=== PROVIDED INFORMATION ===

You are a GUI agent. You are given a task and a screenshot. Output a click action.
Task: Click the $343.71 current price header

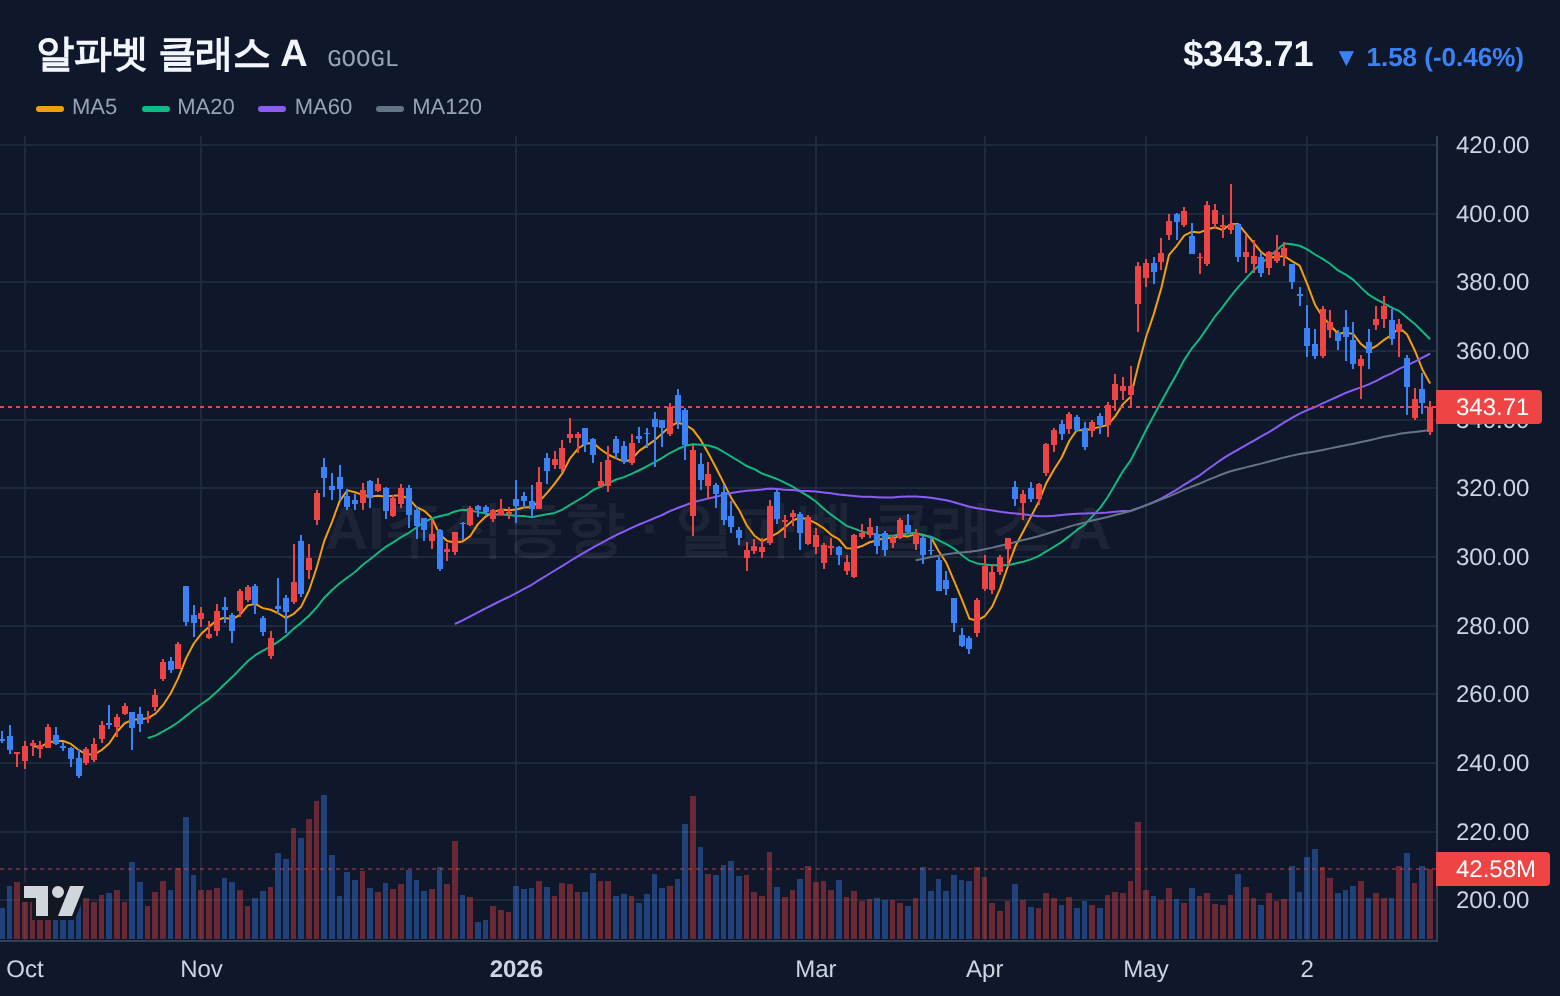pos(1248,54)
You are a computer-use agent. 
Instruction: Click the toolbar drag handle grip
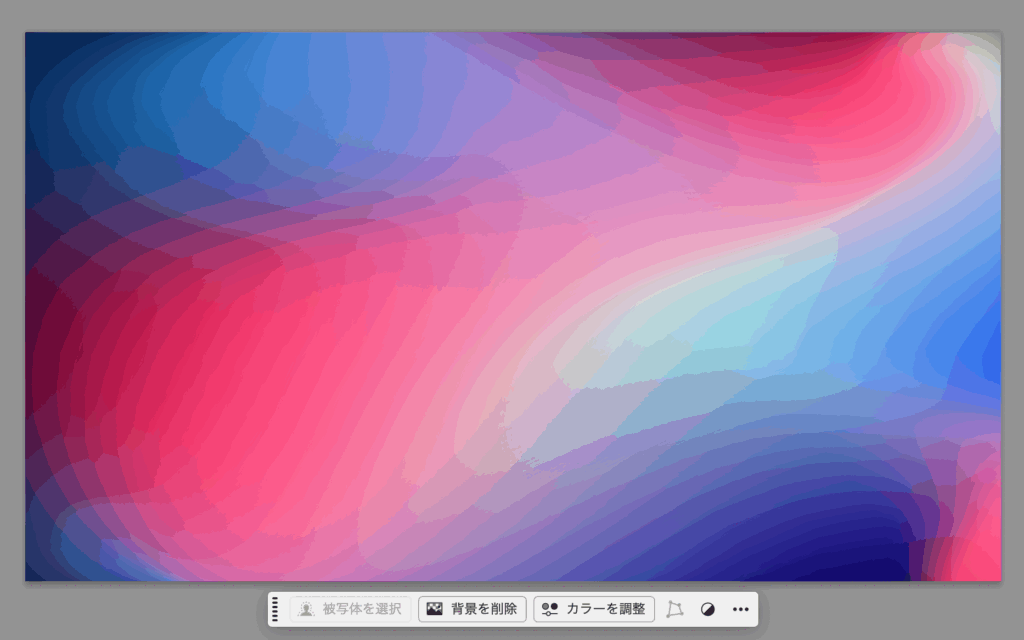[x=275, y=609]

===

REQUIRED WORK
Take only the line containing "You are a computer-use agent." and every line after it to the end of the entries, and copy them exactly, pictures excluded.

RESPONSE
You are a computer-use agent. 
Instruction: Click the toolbar drag handle grip
[x=275, y=609]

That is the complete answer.